Jazz legend Manu Dibango has died from Covid-19

Renowned jazz saxophonist and singer Manu Dibango, who bridged Africa and Europe by mixing sounds and rhythms, has died in Paris aged 86 from Covid-19.

Published Last updated

The Cameroonian jazz legend was born in 1933 in what was then French Cameroon and arrived in France as a teenager in 1949 for his studies.

He started playing the saxophone in 1956, which became his passion to the point that his father stopped financing his studies.

His playing improved and his contracts brought him to Belgium where, in contact with musicians from the Congolese community, he ‘Africanized’ his repertoire.

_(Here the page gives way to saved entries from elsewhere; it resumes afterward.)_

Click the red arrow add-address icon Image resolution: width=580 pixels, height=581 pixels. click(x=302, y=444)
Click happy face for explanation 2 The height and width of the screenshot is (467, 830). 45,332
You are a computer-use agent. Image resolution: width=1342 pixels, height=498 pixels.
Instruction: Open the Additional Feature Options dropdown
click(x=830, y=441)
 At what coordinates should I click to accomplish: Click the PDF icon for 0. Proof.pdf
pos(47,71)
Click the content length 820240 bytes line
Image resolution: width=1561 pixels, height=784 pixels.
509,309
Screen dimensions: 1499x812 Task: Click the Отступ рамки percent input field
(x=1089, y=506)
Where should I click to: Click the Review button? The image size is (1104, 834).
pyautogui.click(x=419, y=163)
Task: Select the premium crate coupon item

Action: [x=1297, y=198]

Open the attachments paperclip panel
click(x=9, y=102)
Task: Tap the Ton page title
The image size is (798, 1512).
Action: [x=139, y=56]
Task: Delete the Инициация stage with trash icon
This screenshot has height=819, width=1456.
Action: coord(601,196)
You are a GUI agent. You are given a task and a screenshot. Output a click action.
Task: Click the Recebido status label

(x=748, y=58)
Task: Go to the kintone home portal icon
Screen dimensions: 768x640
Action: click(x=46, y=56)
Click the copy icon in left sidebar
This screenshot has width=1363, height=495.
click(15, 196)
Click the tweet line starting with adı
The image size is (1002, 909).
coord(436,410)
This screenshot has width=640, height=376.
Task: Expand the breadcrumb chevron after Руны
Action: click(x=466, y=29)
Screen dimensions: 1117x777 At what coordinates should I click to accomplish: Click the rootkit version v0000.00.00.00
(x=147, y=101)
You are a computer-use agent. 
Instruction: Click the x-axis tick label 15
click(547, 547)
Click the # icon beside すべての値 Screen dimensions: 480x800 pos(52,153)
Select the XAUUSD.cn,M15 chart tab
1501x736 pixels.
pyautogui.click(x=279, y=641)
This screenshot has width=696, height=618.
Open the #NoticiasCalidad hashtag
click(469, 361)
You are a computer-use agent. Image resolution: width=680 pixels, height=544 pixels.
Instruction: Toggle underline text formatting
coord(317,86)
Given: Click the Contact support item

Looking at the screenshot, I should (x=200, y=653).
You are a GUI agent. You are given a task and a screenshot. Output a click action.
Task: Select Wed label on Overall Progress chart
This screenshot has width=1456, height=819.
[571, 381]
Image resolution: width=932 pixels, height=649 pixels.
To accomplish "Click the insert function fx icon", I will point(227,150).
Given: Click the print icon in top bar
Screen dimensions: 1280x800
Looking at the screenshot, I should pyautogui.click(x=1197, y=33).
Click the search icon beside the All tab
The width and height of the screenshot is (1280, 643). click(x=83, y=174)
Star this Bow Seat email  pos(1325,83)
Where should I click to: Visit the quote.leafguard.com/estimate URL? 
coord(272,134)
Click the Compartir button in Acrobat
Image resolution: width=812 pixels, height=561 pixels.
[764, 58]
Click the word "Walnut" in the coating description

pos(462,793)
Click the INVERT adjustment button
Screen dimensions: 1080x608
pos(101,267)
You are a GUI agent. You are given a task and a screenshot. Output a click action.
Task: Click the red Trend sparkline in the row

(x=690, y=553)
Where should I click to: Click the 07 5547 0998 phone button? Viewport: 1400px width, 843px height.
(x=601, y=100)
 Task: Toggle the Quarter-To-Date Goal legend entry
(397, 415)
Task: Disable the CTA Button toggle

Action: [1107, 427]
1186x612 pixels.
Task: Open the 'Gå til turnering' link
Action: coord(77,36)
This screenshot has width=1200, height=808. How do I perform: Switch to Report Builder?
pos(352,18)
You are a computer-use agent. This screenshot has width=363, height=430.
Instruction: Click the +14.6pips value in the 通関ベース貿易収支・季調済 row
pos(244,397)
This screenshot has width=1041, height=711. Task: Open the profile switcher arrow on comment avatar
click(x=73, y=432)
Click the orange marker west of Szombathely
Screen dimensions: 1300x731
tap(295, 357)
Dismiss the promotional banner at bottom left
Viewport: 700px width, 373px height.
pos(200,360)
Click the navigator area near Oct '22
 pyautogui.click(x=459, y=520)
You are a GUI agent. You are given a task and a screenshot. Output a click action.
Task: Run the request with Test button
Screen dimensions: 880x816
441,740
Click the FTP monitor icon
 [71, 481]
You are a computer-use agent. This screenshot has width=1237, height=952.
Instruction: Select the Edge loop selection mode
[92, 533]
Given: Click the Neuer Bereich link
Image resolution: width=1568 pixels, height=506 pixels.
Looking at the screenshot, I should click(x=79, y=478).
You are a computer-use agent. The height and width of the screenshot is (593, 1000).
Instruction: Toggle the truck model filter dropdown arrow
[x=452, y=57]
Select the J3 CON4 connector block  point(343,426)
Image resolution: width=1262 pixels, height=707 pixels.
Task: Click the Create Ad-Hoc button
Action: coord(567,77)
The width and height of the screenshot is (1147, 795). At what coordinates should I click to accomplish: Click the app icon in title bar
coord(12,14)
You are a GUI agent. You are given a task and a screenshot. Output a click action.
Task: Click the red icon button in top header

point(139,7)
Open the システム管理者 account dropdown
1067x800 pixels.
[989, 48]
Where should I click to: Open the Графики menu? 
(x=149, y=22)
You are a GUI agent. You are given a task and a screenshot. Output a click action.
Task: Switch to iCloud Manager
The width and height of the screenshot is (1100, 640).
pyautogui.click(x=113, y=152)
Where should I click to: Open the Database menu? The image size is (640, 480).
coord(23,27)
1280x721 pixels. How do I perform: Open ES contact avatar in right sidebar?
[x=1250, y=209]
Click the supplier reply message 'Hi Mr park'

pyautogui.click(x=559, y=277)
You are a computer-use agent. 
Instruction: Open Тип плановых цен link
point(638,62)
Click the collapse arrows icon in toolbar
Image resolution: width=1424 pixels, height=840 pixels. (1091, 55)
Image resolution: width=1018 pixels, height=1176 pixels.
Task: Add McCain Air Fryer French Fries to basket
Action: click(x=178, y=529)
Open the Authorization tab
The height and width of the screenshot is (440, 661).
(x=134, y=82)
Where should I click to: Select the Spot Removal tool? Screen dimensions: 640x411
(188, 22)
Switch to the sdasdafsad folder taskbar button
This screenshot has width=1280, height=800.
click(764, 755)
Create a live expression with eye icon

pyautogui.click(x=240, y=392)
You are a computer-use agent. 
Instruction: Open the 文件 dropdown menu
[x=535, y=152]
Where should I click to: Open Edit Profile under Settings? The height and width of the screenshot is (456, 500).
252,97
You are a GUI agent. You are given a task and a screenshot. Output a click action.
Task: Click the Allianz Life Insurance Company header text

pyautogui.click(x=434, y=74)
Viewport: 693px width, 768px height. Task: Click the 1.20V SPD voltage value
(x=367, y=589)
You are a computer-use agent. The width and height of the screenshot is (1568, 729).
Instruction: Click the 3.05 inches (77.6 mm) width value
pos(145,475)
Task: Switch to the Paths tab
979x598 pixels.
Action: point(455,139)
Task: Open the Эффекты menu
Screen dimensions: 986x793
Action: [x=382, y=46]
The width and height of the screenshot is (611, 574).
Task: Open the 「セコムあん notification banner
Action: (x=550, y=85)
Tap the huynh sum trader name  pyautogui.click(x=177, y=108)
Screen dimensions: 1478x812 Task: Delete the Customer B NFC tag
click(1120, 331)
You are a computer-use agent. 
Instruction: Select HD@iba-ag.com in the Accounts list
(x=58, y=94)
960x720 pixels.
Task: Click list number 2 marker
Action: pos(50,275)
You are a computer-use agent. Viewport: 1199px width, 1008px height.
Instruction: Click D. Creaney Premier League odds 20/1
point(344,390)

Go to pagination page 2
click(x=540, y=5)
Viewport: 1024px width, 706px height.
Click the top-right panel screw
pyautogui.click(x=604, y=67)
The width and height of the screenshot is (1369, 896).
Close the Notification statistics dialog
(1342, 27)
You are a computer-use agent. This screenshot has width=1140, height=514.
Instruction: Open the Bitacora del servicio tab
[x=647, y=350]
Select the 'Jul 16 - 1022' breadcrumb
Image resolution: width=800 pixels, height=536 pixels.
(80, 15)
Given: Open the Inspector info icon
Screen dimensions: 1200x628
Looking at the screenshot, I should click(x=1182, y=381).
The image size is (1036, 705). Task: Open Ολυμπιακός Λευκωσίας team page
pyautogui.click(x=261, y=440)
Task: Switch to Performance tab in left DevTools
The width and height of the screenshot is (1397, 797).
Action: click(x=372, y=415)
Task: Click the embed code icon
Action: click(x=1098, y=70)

Until 1965 his career was essentially divided between Brazzavile (today capital city of the Congo Republic) and Cameroon. Then, on his return to France, he created his own big band and began to immerse himself in Caribbean music, especially rhythm and blues.

He accompanied several French singers on tour and in the studio, including Dick Rivers and Nino Ferrer. In 1969, his album Saxy-Party produced by Mercury was a success.

It was in 1972, that Manu Dibango's classic Soul Mokassa with his deep and powerful vocals was placed on the B side of a single, the A side of which was in support of the Cameroonian football team.

It went on to be an international success and also a source of disputes later on (see below).

He continued his career accompanying with his saxophone many mainly French artists; he collaborated in particular with Serge Gainsbourg.

In 1992 with the album Wakafrika, Manu Dibango revisited the heritage of song by teaming up with the tenors Youssou N'dour on Soul Makossa, King Sunny Adé on Hi-Life, Salif Keïta on Emma, Angélique Kidjo and Papa Wemba on Ami Oh!, and on Biko with Peter Gabriel, Ladysmith Black Mambazo, Geoffrey Oryema and Sinéad O'Connor not forgetting Dominic Miller (guitarist for Sting) and Katché (French drummer for Sting and Peter Gabriel).

Since then, between international collaborations, tours and records, Manu Dibango has never ceased to confront rhythms, to transcend their values with the powerful breath of his saxophone and to bring to play his eternal optimism underlined by his warm and serious laughter which goes beyond borders.

Michael Jackson and Manu Dibango

David Mancuso, a famous DJ who created The Loft in New York, a club famous for its private parties, discovered Manu Dibango’s Soul Mokassa and by regularly playing it in his nightclub he helped to make it a success in America.

In 1982, while he was recording the now legendary album Thriller, Michael Jackson slipped a part of Dibango's track onto the end of Wanna be Startin' Somethin, without his agreement and especially without crediting it on the album sleeve.

“I learned it unexpectedly," Manu Dibango told Le Parisien. “A friend of mine who worked at the UN in New York sent me a greeting card and added: ‘Congratulations on working with Michael Jackson’. I was flattered that one of the greatest artists of the century would take up one of my songs. But he was also making a lot of money claiming to be the author of the song.”

In 1986, the musician finally reached an agreement with Michael Jackson's representatives.

The year 2008 saw the release of a remix of Wanna be Startin Somethin' by Akon for the 25th anniversary of Thriller, as well as the song Don't Stop the Music by Rihanna.

The latter was a worldwide hit that sold more than eight million copies and also included the famous section Mama Ko Mamassa, Mamakossa.

"Once again, in both cases, I was not credited and Michael Jackson was even considered to be the songwriter of the song," Manu Dibango said. In the end an arrangement was found to his benefit.

With Soul Mokassa Manu Dibango created an eternal hit, and these illustrious ‘borrowers’ eventually had to admit to it.